By Matt Wolf December 25, 2013 - 12:00AM
American Psycho, Almeida Theatre
Critics were divided on the merits of Spring Awakening composer Duncan Sheik’s stage take on the era-defining Bret Easton Ellis novel, and who can blame them? One must look back to Sweeney Todd to find a musical that makes such a compelling case for putting psychosis center-stage. In Rupert Goold’s expert production, British TV name Matt Smith (Doctor Who) makes the gym-fit Patrick Bateman a charismatic killer of anyone’s dreams…or, make that nightmares. You have until February 1 to be drawn in—and then recoil—for yourself.
Mojo, Harold Pinter Theatre
Can a play that looked show-offy and posturing in one incarnation seem mournful and even profound the next? The answer is there to be savored in Mojo, running through February 8 at the Harold Pinter Theater (an apt locale given that Pinter himself appeared in Jez Butterworth’s 1997 film adaptation of gangster low-life in 1950s London). The cast—encompassing Harry Potter star Rupert Grint, Skyfall’s Ben Whishaw and Downtown Abbey’s own Bates, Brendan Coyle—remains the starriest seen in London all year, and the peerless director is Ian Rickson.

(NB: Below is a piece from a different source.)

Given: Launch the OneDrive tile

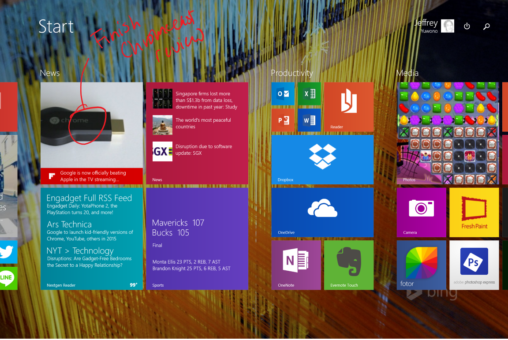Looking at the screenshot, I should point(322,212).
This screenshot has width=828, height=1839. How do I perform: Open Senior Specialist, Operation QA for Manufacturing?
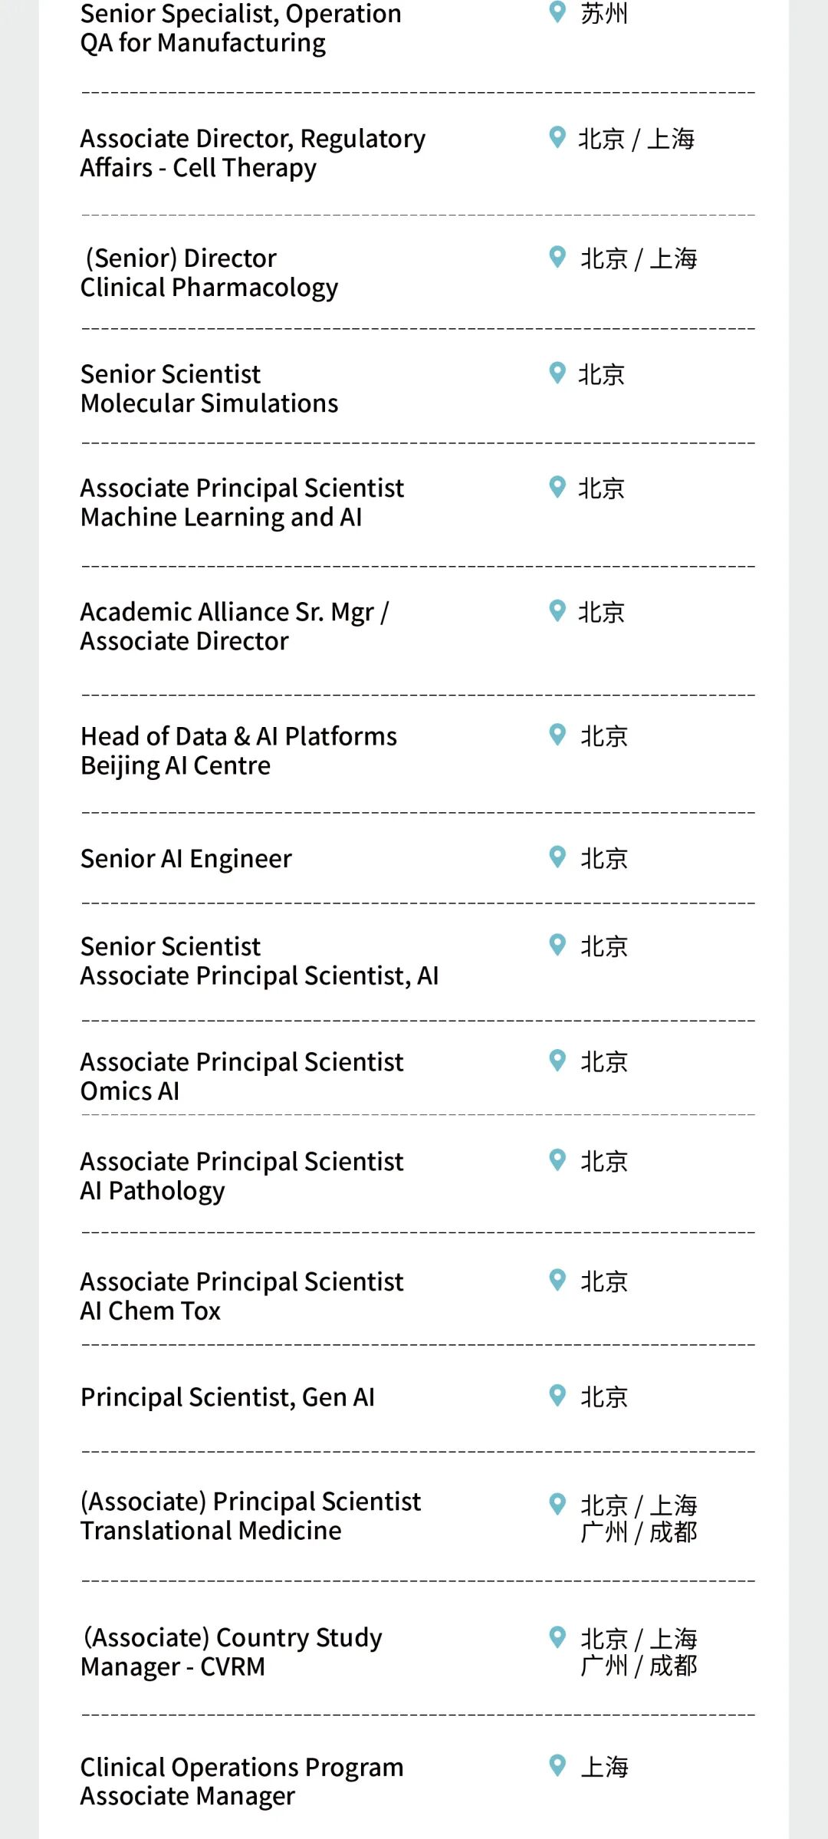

Old Times, Harold Pinter Theatre
Two brilliant actresses, Oscar nominee Kristin Scott Thomas and Tony nominee Lia Williams, traded roles throughout the run of Ian Rickson’s quietly dazzling take on Harold Pinter’s 1971 play, which meant audiences got two chances to ponder the shimmering mysteries at the heart of the text. This was a big year on both sides of the Atlantic for the Nobel laureate, with Broadway’s starry No Man’s Land and Betrayal competing for attention, as well. But Rickson and his cast of three, including the divine Rufus Sewell, stood a league apart. Can they go to Broadway, as well, please?